--- Reading passage ---
Oh look, it’s Libra. The professional fence-sitter of the zodiac. Let me pause my busy day of mocking people to gaze into the crystal ball and see what kind of indecisive mess you’re making of your life for June 7th to 13th.
Spoiler alert: You still can’t please everyone, so stop trying.
The Raw Truth
“A spine isn’t an optional accessory, Libra. Pick a side and stay there.” — Psychic Meow Meow
On June 9th, Venus—your indulgent, beauty-loving ruling planet—is snuggling right up to Jupiter in Cancer. Sounds lovely, right? Too bad it’s squaring your sign and blowing up your house of public status. You are going to be absolutely desperate for people to think you’re perfect, elegant, and balanced this week. The cosmos are laughing at you because the more you try to keep the peace, the more transparent your desperate need for approval becomes. You’re not “harmonious”; you’re just terrified of people not liking you.
Weekly Breakdown
The People-Pleasing Paralysis (June 7 – 9)
You will start the week completely stuck in your own head, trying to make a basic decision that a normal person could finalize in two seconds. Whether it’s choosing where to eat, replying to a text, or settling a boundary at work, you’ll weigh the “pros and cons” until everyone around you loses the will to live. Your friends don’t want a diplomat; they want you to have an actual opinion. Try it sometime.
The Resentment Overflow (June 10 – 12)
Because you spent the last month saying “I don’t care, whatever you want” to avoid conflict, the dam is finally going to break. Mercury in watery Cancer is making you hyper-sensitive, and you’ll suddenly realize people have been taking advantage of you. Whose fault is that? Yours. Don’t throw a passive-aggressive tantrum at someone just because they took you at your word. If you act like a doormat, don’t get mad when people wipe their boots on you.
The Vain Distraction (June 13)
--- Records shown ---
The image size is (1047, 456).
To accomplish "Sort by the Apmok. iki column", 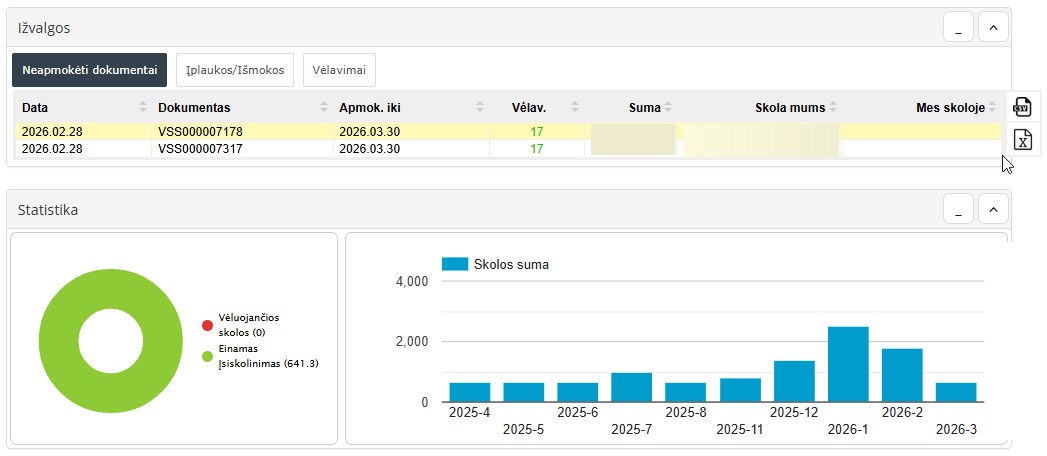I will [478, 107].
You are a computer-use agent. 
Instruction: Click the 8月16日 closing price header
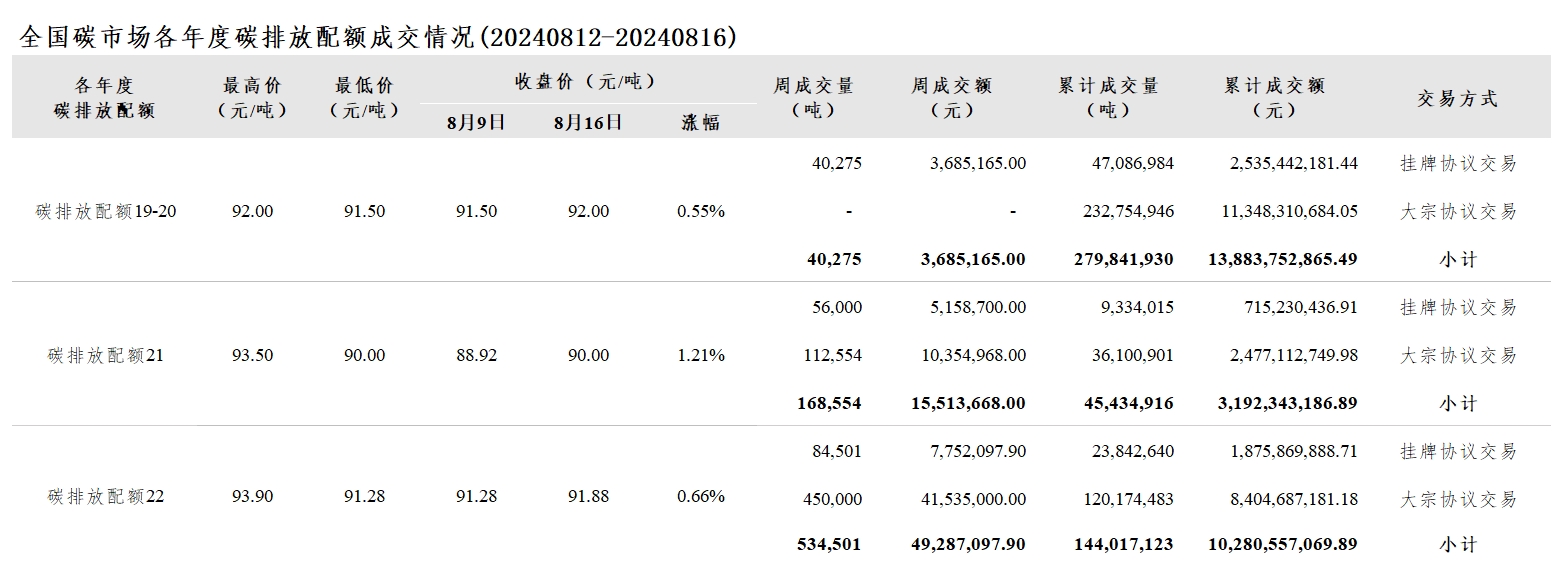588,123
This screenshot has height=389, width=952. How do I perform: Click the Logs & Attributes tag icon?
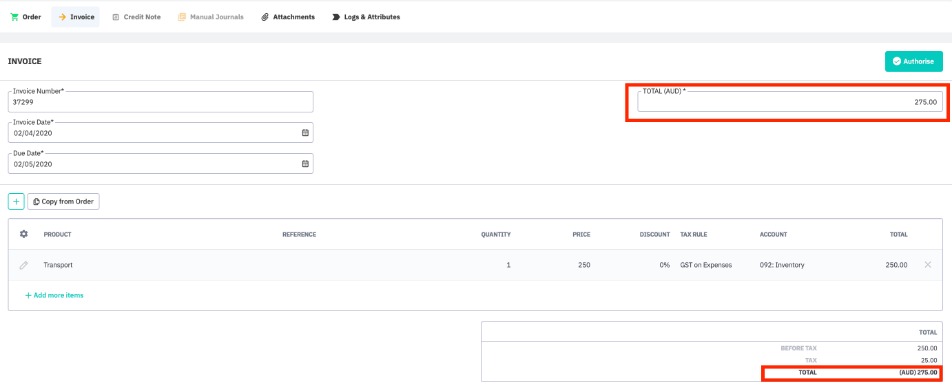coord(336,17)
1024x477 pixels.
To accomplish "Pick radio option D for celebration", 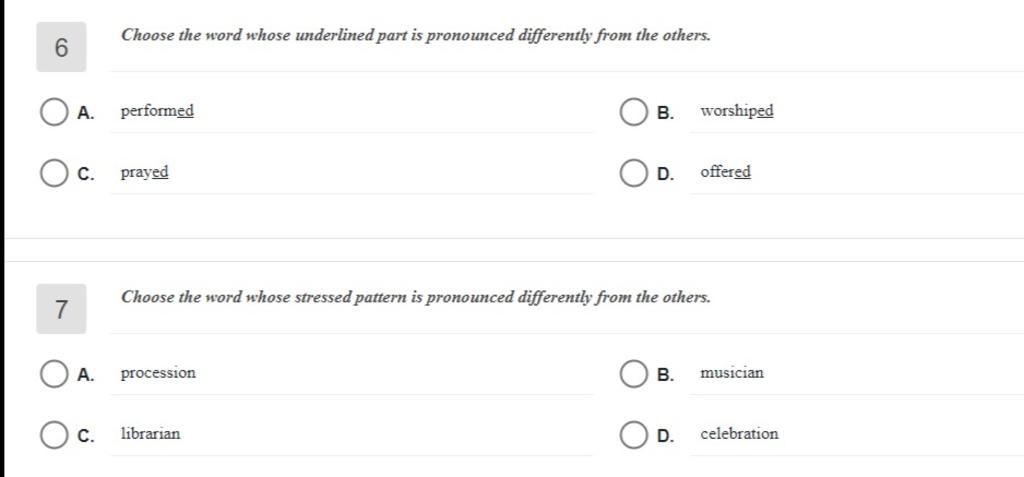I will [x=633, y=435].
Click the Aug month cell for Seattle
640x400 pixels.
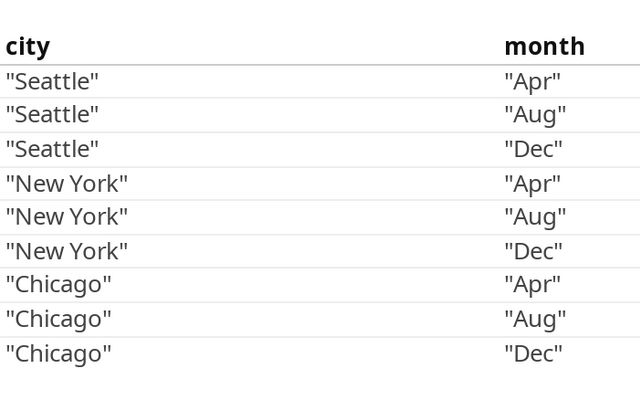pos(535,115)
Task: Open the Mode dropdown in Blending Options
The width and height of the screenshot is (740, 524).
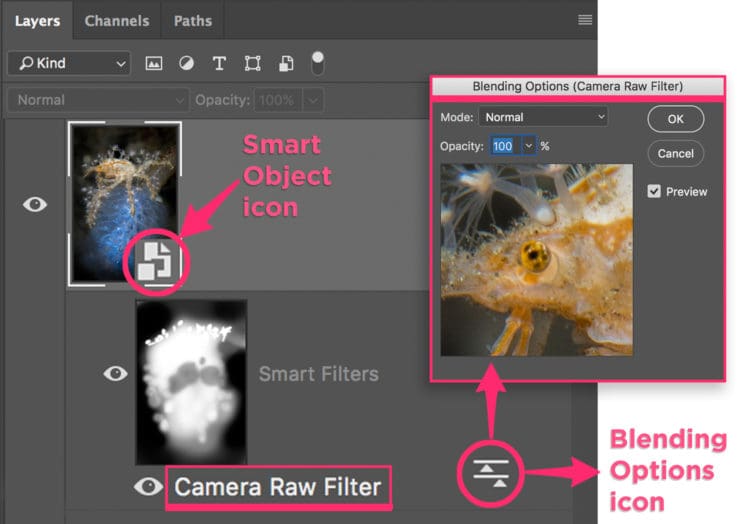Action: pos(543,117)
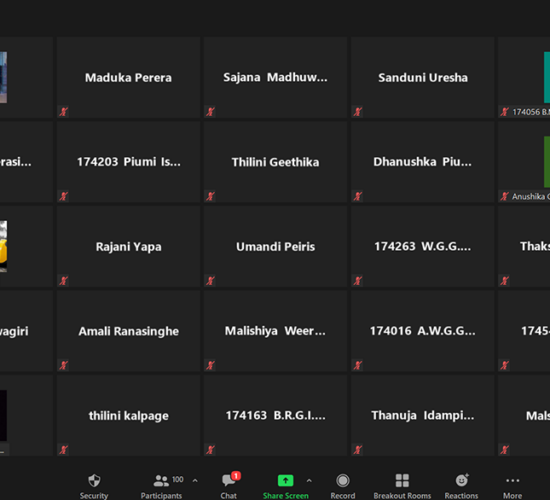Open the Participants panel icon
Image resolution: width=550 pixels, height=500 pixels.
[161, 480]
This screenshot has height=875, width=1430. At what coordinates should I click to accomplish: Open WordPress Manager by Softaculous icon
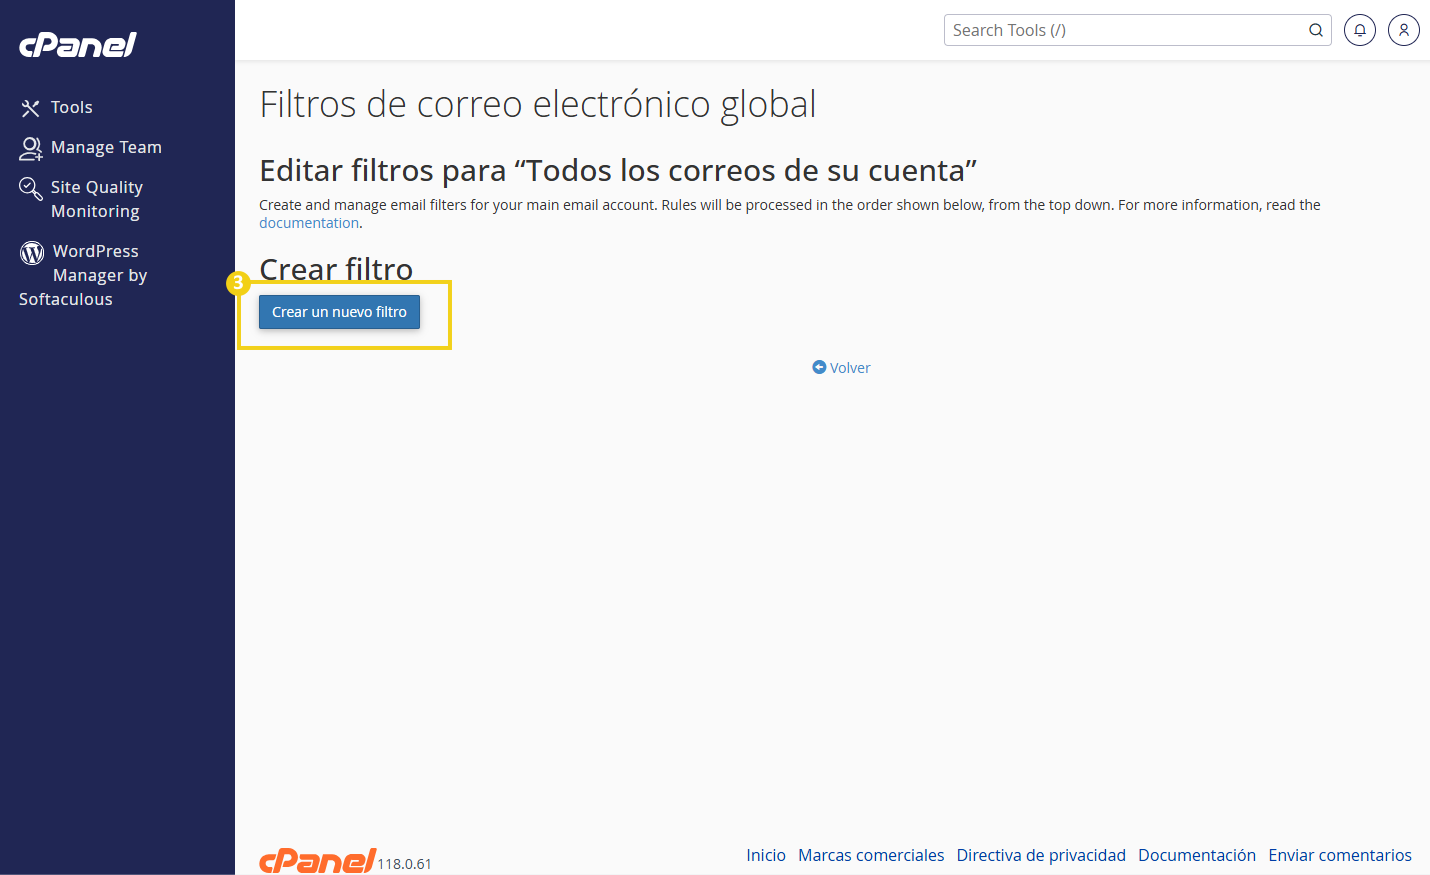click(30, 252)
---
## What you will do:
For each statement below, say yes or no to whether the Libra horoscope supports it, and quote the words from the horoscope that decide it.
1. Venus and Jupiter come together in Cancer on June 9th.
2. During June 10 to 12, Mercury is in Leo.
3. Libra's friends want a diplomat rather than an opinion.

## Output of the task:
1. Yes: "On June 9th, Venus—your indulgent, beauty-loving ruling planet—is snuggling right up to Jupiter in Cancer."
2. No: "Mercury in watery Cancer is making you hyper-sensitive"
3. No: "Your friends don’t want a diplomat; they want you to have an actual opinion."